I tempi della Giustizia

Il Disposition Time è la metrica adottata dalla CEPEJ – la Commissione Europea per l’efficienza della Giustizia – per valutare l’efficienza dei tribunali, un numero, in anni, che indica una stima del tempo prospettabile per la chiusura delle pratiche pendenti al termine di un determinato anno. Il Disposition Time in Italia ha risentito dello shock causato dalla Pandemia, aumentando leggermente da una media nazionale di 5,33 anni del 2019 a 5,77. In cima alla classifica dei tribunali più efficienti troviamo ancora una volta Modena, con un DT stimato a 3,39 anni, mentre fanalino di coda è Bari con un DT di oltre 12 anni.

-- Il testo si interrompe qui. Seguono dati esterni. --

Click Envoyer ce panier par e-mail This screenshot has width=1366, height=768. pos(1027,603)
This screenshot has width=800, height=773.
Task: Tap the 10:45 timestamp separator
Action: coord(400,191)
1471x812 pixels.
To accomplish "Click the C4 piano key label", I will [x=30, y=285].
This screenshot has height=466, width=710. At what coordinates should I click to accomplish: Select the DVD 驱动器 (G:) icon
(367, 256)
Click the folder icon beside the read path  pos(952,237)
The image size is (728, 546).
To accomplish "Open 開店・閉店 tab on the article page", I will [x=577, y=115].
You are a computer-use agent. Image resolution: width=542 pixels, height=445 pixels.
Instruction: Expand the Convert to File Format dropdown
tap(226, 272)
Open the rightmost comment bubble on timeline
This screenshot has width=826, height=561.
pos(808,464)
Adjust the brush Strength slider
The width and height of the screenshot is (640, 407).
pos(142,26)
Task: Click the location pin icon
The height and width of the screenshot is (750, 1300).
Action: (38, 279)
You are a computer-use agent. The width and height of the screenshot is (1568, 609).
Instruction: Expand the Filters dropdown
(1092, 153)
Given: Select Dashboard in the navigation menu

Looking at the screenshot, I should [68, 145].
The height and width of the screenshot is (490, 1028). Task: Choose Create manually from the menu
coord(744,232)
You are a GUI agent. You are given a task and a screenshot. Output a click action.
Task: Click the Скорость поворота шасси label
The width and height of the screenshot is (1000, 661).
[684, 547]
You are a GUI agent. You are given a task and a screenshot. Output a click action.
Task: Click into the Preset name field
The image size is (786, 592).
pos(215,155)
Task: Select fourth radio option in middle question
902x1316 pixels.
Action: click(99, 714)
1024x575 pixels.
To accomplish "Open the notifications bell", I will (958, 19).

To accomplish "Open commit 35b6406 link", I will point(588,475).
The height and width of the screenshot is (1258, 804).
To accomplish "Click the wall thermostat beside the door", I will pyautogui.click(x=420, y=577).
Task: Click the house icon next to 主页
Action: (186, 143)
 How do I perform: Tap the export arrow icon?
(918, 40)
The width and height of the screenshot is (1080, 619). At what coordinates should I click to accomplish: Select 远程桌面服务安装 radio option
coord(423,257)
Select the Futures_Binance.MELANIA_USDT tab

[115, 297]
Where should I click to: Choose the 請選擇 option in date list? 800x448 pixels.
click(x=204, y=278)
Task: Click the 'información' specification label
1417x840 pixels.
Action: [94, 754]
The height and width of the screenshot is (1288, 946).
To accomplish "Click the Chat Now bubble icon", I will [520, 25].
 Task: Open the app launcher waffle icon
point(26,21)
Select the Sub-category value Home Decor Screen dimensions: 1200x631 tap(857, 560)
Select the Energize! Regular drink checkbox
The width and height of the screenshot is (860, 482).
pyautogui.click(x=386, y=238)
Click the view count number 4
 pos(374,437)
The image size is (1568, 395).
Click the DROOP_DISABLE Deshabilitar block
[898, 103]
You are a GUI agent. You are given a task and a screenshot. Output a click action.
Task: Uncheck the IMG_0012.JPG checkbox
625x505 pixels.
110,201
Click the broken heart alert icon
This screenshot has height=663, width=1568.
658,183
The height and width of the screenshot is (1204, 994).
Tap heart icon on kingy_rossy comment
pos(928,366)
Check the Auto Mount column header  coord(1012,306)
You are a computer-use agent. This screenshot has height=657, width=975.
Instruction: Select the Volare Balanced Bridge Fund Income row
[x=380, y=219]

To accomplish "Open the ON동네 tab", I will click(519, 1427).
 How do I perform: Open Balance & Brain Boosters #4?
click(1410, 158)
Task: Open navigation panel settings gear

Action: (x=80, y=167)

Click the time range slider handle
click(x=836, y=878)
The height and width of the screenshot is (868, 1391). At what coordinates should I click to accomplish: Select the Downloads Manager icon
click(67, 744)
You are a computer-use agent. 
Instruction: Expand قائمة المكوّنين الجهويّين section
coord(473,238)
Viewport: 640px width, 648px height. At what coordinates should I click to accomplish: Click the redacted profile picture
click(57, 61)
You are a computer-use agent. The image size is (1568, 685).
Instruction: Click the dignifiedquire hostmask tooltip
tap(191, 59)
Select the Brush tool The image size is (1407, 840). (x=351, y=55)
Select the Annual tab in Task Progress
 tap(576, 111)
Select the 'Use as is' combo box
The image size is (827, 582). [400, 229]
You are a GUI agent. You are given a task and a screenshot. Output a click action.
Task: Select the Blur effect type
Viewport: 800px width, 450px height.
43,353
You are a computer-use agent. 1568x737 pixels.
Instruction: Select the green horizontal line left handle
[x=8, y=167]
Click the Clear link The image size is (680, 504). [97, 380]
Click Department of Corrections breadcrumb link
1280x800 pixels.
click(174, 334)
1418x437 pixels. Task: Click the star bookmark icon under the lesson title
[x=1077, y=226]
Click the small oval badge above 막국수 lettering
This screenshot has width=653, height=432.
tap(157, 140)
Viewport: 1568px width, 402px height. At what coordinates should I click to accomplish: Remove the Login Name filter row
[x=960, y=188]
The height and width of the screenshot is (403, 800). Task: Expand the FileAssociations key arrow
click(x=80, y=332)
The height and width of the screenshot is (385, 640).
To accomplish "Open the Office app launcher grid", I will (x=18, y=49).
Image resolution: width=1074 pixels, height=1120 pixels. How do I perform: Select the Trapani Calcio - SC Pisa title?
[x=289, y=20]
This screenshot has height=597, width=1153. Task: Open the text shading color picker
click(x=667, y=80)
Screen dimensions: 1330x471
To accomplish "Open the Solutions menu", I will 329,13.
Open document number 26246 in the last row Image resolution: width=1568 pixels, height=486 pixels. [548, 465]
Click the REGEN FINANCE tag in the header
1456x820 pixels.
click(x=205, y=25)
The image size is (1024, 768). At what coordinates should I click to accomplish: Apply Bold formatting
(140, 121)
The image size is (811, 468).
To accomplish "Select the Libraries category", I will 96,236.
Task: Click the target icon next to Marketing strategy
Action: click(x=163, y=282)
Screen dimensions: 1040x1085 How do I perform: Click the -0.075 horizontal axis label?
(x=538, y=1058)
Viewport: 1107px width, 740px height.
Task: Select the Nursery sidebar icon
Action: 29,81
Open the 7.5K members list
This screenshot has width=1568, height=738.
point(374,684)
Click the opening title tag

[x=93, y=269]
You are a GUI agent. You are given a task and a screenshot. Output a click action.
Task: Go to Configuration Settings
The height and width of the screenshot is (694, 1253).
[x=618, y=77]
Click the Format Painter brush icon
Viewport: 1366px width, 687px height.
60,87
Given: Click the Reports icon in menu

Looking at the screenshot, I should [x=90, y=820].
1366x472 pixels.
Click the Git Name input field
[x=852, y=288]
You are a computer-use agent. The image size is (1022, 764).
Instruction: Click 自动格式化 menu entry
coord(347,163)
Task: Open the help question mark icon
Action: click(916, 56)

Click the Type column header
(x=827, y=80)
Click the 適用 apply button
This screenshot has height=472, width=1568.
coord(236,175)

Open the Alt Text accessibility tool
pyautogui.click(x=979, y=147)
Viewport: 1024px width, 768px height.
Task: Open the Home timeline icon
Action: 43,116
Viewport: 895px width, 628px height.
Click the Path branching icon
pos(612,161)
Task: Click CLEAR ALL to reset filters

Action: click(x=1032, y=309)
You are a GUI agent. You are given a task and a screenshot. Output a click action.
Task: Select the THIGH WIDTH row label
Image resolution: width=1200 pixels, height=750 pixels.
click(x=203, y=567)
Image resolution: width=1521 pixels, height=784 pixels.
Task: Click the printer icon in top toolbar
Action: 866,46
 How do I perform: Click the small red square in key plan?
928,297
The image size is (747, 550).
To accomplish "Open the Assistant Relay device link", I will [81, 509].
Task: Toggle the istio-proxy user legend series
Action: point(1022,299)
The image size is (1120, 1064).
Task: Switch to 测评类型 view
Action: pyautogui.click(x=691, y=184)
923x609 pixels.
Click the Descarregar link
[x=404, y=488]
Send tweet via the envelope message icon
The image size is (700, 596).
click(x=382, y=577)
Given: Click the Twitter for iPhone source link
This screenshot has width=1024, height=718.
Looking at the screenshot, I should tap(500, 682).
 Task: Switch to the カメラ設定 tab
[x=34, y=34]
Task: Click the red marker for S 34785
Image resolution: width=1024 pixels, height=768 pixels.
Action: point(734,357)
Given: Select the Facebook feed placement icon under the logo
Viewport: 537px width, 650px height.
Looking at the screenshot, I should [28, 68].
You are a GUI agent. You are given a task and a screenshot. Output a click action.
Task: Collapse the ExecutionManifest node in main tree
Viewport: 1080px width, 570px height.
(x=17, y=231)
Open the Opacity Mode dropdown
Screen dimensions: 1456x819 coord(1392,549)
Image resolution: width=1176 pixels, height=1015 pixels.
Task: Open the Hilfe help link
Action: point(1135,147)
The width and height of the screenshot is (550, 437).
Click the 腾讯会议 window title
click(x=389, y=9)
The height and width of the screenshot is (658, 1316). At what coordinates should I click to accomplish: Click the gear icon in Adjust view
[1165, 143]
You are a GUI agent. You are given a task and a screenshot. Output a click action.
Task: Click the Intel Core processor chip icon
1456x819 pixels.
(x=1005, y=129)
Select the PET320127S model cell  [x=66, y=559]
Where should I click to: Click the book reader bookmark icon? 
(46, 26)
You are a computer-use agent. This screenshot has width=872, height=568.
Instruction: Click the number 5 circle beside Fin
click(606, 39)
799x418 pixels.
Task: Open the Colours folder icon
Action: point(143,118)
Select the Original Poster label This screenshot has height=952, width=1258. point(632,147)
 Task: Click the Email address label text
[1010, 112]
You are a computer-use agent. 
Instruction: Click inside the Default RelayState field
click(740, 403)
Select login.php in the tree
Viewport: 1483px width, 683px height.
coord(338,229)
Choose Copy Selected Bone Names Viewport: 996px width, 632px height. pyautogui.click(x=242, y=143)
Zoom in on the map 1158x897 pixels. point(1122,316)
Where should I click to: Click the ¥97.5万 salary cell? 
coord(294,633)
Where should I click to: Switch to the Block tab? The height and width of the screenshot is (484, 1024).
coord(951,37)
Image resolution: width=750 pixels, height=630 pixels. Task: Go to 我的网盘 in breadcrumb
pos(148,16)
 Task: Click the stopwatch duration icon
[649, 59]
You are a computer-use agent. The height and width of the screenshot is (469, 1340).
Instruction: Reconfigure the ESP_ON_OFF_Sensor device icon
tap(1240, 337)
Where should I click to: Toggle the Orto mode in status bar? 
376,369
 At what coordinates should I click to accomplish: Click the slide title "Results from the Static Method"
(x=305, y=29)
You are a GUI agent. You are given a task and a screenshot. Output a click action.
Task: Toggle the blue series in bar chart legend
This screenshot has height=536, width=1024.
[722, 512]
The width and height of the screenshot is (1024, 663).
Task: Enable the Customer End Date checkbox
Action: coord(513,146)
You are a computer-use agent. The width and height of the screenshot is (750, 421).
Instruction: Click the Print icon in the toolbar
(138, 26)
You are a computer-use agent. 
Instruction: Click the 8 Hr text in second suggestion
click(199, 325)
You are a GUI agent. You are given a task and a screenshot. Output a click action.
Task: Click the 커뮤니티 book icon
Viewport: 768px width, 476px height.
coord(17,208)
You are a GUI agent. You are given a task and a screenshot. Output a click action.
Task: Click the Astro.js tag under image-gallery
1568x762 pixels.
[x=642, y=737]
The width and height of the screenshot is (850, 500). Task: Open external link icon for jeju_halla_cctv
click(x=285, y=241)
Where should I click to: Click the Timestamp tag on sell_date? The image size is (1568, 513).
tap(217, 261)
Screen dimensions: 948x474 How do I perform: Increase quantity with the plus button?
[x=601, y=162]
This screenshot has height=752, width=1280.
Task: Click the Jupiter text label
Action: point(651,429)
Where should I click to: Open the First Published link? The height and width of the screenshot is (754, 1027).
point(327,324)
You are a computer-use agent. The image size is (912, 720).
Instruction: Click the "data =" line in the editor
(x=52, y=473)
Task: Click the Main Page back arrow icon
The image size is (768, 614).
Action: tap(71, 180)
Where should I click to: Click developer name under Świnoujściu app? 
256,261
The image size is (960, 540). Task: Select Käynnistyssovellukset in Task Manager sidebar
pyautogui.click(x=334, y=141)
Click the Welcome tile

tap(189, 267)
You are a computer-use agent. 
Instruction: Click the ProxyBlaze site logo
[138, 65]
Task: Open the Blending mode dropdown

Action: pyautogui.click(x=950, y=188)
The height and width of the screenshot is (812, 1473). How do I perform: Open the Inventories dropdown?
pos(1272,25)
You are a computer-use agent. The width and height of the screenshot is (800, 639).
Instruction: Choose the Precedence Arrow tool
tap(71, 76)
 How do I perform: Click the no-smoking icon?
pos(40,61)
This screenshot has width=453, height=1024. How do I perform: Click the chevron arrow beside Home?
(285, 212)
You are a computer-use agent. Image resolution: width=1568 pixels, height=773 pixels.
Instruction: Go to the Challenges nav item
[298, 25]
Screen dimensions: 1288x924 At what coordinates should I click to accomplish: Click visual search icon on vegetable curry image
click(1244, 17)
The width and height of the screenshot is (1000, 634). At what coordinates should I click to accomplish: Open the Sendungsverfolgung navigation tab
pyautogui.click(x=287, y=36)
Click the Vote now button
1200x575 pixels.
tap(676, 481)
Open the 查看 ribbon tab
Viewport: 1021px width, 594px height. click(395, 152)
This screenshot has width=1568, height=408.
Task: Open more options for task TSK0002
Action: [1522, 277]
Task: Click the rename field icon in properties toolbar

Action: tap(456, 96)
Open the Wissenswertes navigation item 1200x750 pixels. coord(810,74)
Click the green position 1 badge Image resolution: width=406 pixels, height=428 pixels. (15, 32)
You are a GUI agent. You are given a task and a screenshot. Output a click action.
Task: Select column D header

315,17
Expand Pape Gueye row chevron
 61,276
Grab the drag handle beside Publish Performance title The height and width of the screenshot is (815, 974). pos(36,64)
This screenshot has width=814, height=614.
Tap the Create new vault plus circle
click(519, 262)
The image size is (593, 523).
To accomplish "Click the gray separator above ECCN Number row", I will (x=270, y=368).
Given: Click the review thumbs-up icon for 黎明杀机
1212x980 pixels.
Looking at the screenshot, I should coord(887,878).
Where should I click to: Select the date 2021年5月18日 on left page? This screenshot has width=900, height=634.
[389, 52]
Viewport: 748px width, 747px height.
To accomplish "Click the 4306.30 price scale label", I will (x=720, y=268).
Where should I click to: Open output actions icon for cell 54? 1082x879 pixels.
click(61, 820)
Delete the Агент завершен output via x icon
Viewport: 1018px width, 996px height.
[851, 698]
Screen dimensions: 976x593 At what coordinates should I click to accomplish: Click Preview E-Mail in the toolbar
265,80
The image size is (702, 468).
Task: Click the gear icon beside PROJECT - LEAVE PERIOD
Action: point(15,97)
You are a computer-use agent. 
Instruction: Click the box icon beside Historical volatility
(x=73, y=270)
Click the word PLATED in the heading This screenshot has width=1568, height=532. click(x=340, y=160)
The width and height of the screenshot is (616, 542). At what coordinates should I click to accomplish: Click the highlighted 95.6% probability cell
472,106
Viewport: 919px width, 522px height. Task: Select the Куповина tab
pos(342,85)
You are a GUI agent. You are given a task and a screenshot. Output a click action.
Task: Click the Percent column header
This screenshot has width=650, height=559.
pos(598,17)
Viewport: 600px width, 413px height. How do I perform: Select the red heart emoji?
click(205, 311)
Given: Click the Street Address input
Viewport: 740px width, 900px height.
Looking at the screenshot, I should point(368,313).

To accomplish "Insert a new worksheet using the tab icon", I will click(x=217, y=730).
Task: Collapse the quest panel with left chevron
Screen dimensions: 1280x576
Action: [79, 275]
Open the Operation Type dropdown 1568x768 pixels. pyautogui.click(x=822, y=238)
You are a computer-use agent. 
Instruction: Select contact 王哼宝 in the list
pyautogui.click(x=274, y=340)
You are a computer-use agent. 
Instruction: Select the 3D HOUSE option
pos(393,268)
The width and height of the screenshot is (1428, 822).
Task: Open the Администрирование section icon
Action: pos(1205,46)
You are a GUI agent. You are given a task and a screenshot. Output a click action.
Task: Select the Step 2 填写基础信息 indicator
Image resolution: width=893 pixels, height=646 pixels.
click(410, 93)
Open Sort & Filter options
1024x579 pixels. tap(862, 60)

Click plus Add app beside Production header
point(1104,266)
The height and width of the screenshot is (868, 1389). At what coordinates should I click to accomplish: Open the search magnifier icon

Valutando la variazione dall’anno precedente troviamo ancora una volta Monza in fondo alla classifica, con un aumento del Disposition Time del 60%, da 5 anni nel 2019 a oltre 8 nel 2020, mentre in cima svetta Verona con un DT ridotto del 34% rispetto all’anno precedente.

 

“La Pandemia ha avuto un impatto determinante sui procedimenti fallimentari” – osserva Giovanni Bossi, founder di Cherry Srl – “da un lato il regime di moratoria, introdotto a Marzo con il Decreto Cura Italia, ha permesso di “congelare” alcuni fallimenti, dall’altro il lockdown e la conseguente chiusura dei tribunali non hanno permesso di alleggerire il carico di procedure che grava sul sistema. Se, sulla base di quando proposto dal Consiglio dei Ministri, la scadenza delle moratorie sarà prorogata a fine anno, è auspicabile che in questi mesi si possano velocizzare le procedure. Altrimenti, una volta venuti meno gli strumenti di sostegno, i tribunali si troveranno ad affrontare un’improvvisa ondata di nuovi fallimenti, le cui dimensioni non sono ancora emerse in tutta la loro evidenza”.